WORK TO DO — Duplicate the records below, starting at the line that contains "Given: Click the list icon beside 活动准备" and ending at the line that contains "point(643,270)", including both of those lines.

MATERIAL PROVIDED —
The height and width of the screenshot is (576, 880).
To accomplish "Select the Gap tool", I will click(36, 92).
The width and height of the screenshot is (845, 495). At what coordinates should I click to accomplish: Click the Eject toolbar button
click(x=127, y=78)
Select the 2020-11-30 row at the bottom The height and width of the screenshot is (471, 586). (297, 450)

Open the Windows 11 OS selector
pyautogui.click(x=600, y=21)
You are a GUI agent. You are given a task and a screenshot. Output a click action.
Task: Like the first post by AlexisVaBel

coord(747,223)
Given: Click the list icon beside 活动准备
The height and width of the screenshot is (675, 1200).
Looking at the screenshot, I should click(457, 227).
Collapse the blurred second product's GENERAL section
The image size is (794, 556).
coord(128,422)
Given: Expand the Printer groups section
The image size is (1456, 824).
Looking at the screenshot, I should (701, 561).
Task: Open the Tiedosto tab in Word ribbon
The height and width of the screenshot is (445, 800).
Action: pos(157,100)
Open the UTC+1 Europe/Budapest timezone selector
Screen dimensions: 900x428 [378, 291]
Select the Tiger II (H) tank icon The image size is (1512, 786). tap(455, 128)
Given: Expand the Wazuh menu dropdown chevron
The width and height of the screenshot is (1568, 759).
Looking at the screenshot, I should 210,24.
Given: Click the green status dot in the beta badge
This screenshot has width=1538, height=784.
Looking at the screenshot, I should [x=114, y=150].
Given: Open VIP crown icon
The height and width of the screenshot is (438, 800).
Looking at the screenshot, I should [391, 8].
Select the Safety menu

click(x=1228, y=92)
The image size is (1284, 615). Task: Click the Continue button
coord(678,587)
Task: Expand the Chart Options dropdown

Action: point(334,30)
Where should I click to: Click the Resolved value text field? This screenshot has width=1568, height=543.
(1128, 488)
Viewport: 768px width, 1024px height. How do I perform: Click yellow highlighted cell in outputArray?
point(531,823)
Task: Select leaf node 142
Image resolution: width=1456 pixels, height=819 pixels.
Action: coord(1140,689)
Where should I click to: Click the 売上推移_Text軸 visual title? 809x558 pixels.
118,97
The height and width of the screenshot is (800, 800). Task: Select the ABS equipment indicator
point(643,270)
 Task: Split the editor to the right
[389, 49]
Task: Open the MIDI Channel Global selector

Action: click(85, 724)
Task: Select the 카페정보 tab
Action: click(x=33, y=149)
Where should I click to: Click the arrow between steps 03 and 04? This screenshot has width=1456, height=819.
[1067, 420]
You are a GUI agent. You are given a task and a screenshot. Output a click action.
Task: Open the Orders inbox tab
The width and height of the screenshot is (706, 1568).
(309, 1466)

PROBLEM SOLUTION —
Given: Click the list icon beside 活动准备
The height and width of the screenshot is (675, 1200).
Looking at the screenshot, I should click(457, 227).
Collapse the blurred second product's GENERAL section
The image size is (794, 556).
coord(128,422)
Given: Expand the Printer groups section
The image size is (1456, 824).
Looking at the screenshot, I should (701, 561).
Task: Open the Tiedosto tab in Word ribbon
The height and width of the screenshot is (445, 800).
Action: pos(157,100)
Open the UTC+1 Europe/Budapest timezone selector
Screen dimensions: 900x428 [378, 291]
Select the Tiger II (H) tank icon The image size is (1512, 786). tap(455, 128)
Given: Expand the Wazuh menu dropdown chevron
The width and height of the screenshot is (1568, 759).
Looking at the screenshot, I should 210,24.
Given: Click the green status dot in the beta badge
This screenshot has width=1538, height=784.
Looking at the screenshot, I should [x=114, y=150].
Given: Open VIP crown icon
The height and width of the screenshot is (438, 800).
Looking at the screenshot, I should [391, 8].
Select the Safety menu

click(x=1228, y=92)
The image size is (1284, 615). Task: Click the Continue button
coord(678,587)
Task: Expand the Chart Options dropdown

Action: point(334,30)
Where should I click to: Click the Resolved value text field? This screenshot has width=1568, height=543.
(1128, 488)
Viewport: 768px width, 1024px height. How do I perform: Click yellow highlighted cell in outputArray?
point(531,823)
Task: Select leaf node 142
Image resolution: width=1456 pixels, height=819 pixels.
Action: coord(1140,689)
Where should I click to: Click the 売上推移_Text軸 visual title? 809x558 pixels.
118,97
The height and width of the screenshot is (800, 800). Task: Select the ABS equipment indicator
point(643,270)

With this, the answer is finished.